Major Sector Breadth hits oversold

Our Major Sector Breadth (% > 50 Day Avg) indicator shows the percentage of 11 major sectors that are trading above their 50 Day moving averages. It includes technology, energy, financials, health care, utilities, consumer discretionary, consumer staples, industrials, communications, materials, and real estate.

The chart below highlights all dates when the S&P 500 Index was above its 200-day moving average and the Major Sector Breadth (% > 50 Day Avg) indicator was below 10.

The chart below zooms in on the last ten years of action for a closer view of the action. As you can see, this is not a signal that happens often.

The table below summarizes subsequent S&P 500 Index action following the signal dates highlighted in the chart above. All time frames from 2 weeks to 1 year have solid Median Returns and Win Rates ranging from 75% to 91%. 

The recent signal on November 20th falls firmly on the favorable side of the weight of the evidence ledger. Let's look at some other indicators that have flirted with oversold levels.

Risk On/Risk Off meets countertrend thinking

Our Risk On/Risk Off indicator examines the indicators listed on our Risk On/Risk Off Overview page and calculates the percentage of indicators that are considered "risk on." In its standard application, this indicator serves as a trend-following indicator. In that capacity, it is considered risk-on when it crosses above 67 and remains in that condition until it falls below 35. It is risk-off when it crosses below 35 and stays in that condition until it crosses above 67.

However, like many indicators, this one can be applied in various ways. Many indicators that serve as trend-following measures can occasionally reach extreme readings in either direction. When that happens, some investors may choose to view it as a countertrend "overbought/oversold" type indicator. Let's consider one such application with our Risk On/Risk Off indicator. 

The indicator crossed above 67 on June 2nd of this year, with the S&P 500 at 5,836. It crossed back below 35 on November 17, with the S&P 500 14.3% higher. Thus, if applied strictly on a trend-following basis, it will remain unfavorable until it rises back above 67. However, let's examine a potential counter-trend application. The chart below highlights all dates when the Risk On/Risk Off indicator was below 30 while the S&P 500 was above its 200-day moving average.

The table below summarizes subsequent S&P 500 performance following the dates highlighted in the chart above.

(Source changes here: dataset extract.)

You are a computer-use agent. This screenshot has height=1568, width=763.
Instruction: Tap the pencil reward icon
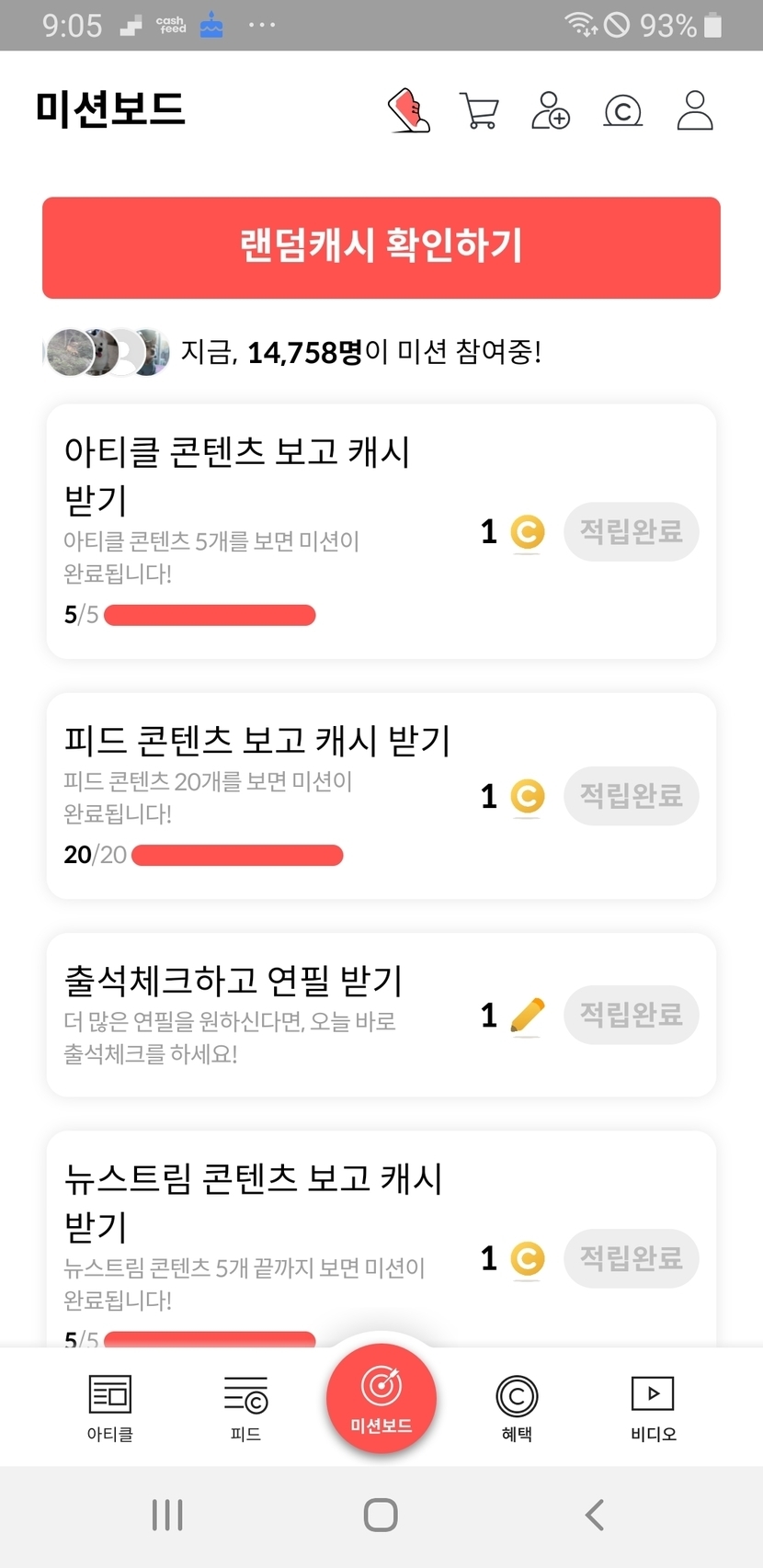(527, 1016)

The danger with using this setup as a standalone trading signal is that it can sometimes be early. Nevertheless, this setup typically does a good job of alerting us to the fact that an oversold situation is forming.

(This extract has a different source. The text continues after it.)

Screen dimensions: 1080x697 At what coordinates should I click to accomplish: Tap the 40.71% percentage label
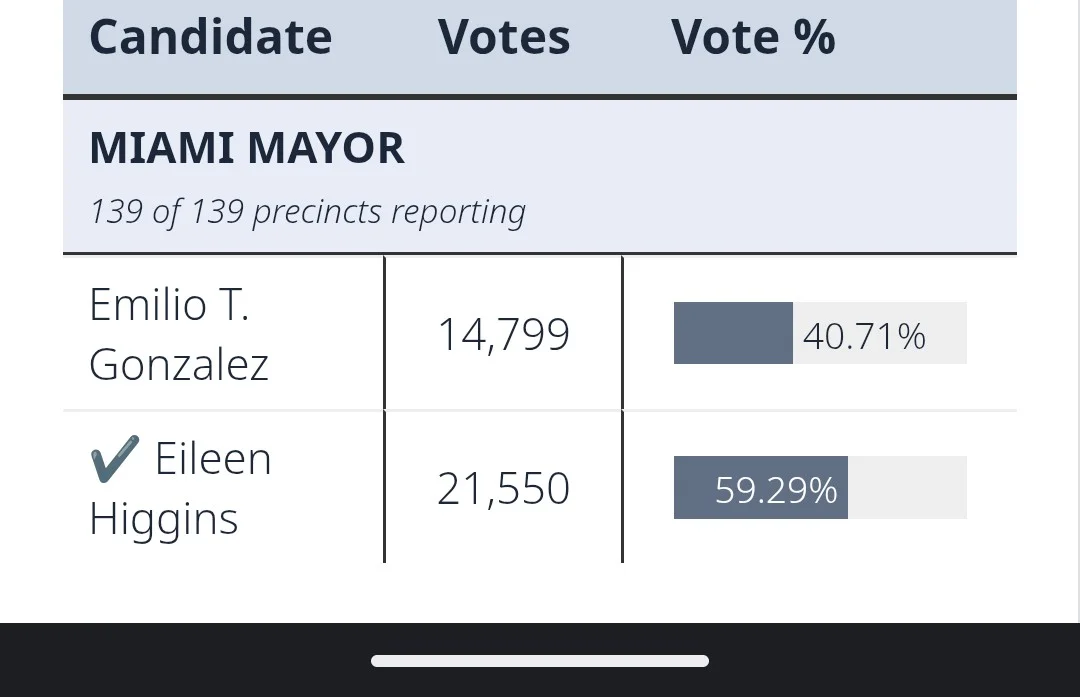click(864, 336)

Fear & Greed is getting a lot of attention

The Fear & Greed Model has recently plunged, garnering significant investor attention along the way. Note that we use our own version of the model published by CNN on their public website. This is our calculation of the model based on the inputs discussed on their website. It does not reflect the values published by CNN; rather, it is our interpretation of the model. We use different inputs for the put/call ratio to more accurately reflect trading activity, and a different junk bond input to avoid some issues with using an ETF-based value. The model measures inputs such as price trend, volatility, options trading, and bond trading to determine prevailing investor sentiment. It should be interpreted similarly to other sentiment indicators and models, with rising optimism being beneficial for stocks until it reaches an extreme level, at which point it becomes a contrary indicator, as it becomes increasingly optimistic. The inverse is also true, with declining optimism being a negative for stocks until it reaches an extreme, at which point it begins to act as a contrary positive indicator.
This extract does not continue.